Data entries

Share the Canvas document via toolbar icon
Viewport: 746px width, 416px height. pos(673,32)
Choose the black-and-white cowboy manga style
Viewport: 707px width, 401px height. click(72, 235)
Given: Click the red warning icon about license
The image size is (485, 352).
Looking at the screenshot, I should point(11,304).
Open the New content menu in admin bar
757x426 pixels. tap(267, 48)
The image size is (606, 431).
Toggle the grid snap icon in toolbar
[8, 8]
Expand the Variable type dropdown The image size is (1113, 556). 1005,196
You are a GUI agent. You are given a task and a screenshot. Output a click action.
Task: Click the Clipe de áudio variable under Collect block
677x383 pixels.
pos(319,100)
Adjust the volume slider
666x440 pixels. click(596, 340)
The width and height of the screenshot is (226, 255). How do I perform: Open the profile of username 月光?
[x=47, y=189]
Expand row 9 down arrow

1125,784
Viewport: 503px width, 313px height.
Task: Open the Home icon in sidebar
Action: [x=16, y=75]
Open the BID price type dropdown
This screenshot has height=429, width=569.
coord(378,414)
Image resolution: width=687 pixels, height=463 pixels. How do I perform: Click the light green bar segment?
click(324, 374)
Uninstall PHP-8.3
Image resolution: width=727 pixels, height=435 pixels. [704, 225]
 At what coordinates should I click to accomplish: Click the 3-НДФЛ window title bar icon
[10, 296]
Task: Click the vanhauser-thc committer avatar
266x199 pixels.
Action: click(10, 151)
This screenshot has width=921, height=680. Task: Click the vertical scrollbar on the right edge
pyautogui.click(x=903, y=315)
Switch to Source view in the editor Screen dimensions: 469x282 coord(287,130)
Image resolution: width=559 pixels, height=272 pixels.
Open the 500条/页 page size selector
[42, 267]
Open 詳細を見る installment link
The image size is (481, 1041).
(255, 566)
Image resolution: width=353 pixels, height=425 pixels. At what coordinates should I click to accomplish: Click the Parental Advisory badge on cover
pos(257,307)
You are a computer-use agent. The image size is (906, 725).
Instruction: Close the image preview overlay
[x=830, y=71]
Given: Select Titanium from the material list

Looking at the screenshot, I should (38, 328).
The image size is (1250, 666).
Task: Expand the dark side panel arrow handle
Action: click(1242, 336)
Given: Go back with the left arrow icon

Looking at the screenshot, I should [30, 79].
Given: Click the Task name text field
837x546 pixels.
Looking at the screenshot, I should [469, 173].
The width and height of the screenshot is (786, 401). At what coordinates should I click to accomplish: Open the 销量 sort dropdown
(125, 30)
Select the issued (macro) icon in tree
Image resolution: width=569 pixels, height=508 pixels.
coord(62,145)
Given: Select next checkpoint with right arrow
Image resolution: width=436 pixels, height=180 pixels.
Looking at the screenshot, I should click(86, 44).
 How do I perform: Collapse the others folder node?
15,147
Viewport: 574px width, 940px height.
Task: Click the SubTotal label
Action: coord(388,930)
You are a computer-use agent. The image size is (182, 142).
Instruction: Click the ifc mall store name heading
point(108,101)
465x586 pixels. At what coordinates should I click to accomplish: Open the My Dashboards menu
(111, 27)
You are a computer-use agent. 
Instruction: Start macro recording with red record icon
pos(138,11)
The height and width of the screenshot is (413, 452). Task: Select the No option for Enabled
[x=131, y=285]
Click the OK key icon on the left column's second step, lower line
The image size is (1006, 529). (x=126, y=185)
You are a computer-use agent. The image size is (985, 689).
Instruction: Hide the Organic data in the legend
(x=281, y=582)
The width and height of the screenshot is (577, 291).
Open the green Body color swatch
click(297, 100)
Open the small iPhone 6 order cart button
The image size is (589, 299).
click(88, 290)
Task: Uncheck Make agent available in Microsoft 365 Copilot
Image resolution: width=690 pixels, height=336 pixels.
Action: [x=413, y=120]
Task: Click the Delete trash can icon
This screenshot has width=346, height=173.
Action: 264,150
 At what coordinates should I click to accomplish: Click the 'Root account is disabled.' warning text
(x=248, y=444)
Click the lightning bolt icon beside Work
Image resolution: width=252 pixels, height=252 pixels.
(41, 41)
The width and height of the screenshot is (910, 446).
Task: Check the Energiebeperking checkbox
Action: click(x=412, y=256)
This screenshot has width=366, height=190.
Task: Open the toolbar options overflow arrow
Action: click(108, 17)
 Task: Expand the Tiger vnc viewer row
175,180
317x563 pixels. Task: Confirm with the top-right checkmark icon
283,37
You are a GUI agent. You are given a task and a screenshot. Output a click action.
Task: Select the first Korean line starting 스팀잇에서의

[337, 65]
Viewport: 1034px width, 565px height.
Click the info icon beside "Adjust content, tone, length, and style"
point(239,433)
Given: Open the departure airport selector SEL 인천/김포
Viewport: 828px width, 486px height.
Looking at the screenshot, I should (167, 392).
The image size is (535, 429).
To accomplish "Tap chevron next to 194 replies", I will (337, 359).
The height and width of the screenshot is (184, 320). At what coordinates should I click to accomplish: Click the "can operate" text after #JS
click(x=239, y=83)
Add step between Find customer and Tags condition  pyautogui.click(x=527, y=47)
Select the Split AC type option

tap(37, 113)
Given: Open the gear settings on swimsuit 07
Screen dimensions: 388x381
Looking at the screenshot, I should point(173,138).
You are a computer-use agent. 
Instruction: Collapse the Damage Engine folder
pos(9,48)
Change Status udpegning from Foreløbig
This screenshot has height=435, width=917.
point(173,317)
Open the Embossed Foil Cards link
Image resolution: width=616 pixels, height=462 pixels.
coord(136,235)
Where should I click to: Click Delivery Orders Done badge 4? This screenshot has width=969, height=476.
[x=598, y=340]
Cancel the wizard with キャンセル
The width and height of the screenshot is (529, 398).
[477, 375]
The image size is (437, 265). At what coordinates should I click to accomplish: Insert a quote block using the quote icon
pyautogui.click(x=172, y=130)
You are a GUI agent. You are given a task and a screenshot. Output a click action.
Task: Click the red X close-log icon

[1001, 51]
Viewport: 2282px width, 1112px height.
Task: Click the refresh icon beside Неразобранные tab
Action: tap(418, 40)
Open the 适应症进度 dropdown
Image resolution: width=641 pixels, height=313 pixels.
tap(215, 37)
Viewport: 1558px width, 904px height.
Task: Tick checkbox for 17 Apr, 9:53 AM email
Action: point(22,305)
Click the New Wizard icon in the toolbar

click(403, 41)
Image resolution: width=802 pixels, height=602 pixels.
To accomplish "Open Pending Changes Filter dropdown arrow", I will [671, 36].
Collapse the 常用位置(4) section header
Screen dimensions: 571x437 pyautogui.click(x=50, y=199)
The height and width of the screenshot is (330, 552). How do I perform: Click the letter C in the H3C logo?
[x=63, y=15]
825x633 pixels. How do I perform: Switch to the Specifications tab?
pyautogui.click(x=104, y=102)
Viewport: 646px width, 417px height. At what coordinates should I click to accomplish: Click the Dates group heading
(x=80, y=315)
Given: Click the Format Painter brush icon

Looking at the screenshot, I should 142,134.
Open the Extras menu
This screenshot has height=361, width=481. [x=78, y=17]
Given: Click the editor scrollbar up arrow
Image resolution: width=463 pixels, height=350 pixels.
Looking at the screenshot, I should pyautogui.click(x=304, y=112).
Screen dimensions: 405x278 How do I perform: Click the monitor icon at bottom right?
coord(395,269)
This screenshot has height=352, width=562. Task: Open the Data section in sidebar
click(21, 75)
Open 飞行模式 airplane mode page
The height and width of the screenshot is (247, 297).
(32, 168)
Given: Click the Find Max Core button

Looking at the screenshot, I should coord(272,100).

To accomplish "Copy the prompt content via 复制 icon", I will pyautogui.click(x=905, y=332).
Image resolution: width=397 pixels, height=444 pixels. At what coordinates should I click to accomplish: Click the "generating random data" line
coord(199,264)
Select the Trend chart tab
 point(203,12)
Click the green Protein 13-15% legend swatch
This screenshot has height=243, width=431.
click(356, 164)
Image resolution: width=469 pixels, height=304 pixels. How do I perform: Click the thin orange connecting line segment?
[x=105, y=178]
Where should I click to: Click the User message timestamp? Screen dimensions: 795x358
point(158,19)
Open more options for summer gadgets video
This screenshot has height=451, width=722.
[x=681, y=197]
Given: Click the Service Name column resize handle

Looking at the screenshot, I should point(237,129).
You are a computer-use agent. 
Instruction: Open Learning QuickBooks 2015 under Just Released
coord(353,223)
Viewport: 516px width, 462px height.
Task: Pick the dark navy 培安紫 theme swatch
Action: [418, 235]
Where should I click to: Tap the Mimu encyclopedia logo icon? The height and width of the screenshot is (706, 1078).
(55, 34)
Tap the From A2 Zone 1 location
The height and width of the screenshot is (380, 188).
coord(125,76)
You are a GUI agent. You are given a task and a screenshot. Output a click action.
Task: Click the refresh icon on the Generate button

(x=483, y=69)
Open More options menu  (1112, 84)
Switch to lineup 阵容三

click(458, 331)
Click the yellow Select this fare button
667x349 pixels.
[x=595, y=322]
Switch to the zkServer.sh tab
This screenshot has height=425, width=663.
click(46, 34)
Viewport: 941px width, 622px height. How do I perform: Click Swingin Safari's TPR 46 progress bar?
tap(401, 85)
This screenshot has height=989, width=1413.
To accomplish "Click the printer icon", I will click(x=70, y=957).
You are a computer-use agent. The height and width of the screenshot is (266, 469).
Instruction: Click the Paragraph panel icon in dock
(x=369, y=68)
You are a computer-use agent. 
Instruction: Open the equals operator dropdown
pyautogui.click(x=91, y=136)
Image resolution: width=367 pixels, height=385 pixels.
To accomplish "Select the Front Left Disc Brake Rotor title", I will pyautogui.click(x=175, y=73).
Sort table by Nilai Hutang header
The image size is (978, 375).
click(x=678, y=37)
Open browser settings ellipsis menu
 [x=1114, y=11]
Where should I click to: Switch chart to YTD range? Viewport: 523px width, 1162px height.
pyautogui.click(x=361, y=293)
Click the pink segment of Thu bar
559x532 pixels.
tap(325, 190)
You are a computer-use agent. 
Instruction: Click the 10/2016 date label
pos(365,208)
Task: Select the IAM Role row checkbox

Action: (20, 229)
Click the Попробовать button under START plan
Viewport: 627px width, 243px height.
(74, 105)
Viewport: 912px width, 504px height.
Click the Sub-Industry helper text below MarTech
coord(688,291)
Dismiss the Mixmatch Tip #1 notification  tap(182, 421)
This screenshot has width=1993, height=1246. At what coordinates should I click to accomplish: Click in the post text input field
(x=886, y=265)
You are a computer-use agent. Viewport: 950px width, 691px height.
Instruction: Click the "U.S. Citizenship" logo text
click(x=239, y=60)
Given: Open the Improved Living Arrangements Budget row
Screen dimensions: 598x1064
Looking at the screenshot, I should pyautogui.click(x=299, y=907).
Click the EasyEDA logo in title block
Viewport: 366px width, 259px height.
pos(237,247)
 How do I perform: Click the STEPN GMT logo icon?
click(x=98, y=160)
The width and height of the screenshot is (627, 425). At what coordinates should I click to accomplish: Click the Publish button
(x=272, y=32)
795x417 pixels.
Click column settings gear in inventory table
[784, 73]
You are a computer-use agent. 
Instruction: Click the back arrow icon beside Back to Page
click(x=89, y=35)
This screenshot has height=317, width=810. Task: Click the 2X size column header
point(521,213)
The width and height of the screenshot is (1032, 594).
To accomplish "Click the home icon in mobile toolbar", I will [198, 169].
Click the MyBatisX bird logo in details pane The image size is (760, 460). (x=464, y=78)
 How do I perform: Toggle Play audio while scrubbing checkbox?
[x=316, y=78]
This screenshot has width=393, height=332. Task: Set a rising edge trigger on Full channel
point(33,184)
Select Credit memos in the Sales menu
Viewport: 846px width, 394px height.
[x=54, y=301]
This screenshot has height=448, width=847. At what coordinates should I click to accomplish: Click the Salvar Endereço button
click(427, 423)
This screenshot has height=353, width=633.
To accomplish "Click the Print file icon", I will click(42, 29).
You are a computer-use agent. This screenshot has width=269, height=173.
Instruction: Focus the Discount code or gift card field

EXERCISE PROMPT: Set down exactly the lines that begin the records and continue through the line bearing "Expand the Variable"; include both ends.

WRITTEN SOLUTION:
Share the Canvas document via toolbar icon
Viewport: 746px width, 416px height. pos(673,32)
Choose the black-and-white cowboy manga style
Viewport: 707px width, 401px height. click(72, 235)
Given: Click the red warning icon about license
The image size is (485, 352).
Looking at the screenshot, I should point(11,304).
Open the New content menu in admin bar
757x426 pixels. tap(267, 48)
The image size is (606, 431).
Toggle the grid snap icon in toolbar
[8, 8]
Expand the Variable type dropdown The image size is (1113, 556). 1005,196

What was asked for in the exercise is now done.